Avec le documentaire Les mille et une vies musicales de Fleetwood Mac à voir sur Arte le 13 septembre à 22h30 et déjà disponible en streaming sur le site de la chaîne, la journaliste Sophie Rosemont nous rappelle brillamment à quel point le groupe à l’origine du sémillant album Rumours (1977) brille dans la traînée du temps, laissant loin derrière lui des milliers de musiciens et de chanteurs voisins de son histoire.
Sophie Rosemont réussit à dire l’alchimie puissante et parfaite d’une formation-pont entre l’Angleterre et les États-Unis dont la composition classique (Stevie Nicks, Christine McVie, John McVie, Lindsey Buckingham et Mick Fleetwood) a trusté les charts mondiaux dans les années 70 et 80. En 2023 (46 ans après sa sortie), Rumours figurait ainsi dans le top 10 des vinyles les plus vendus aux États-Unis.

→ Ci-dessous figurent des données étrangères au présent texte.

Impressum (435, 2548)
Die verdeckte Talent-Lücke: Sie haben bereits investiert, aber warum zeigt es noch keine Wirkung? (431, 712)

Fleetwood Mac évolue après sa création en 1968 (forcément) d’une onde blues vers un soft rock inouï puisant dans la pop et le folk. Surtout, les cinq formidables incarnent les clichés – tout à fait réels et vécus dans leur propre chair – des expérimentations sexuelles, de l’addiction aux drogues et de la vie essoufflante du rock’n’roll. Ce triptyque, ils le chantent et le peignent assurément mais dans le même mouvement le traversent avec grâce, gratifiant au passage le monde de chansons-phénomènes (Dreams, Everywhere, Little lies, Gypsy) ; le lecteur ajoutera à loisir les titres de la bande son de sa vie. Mais unions et divorces entre les membres, coucheries, abus de substances, tournées aussi harassantes que glorieuses n’épuisent pas un groupe porté – on le comprend dans le récit mené par Rosemont – par deux femmes éblouissantes, chanteuses et compositrices : Stevie Nicks et Christine McVie. La première étant parfois en évident hommage inversé accusée de sorcellerie et la seconde, disparue il y a deux ans, centrale dans la vie de Fleetwood Mac qu’elle considère constitué – dit-elle – « de cinq membres indépendants avec du caractère. »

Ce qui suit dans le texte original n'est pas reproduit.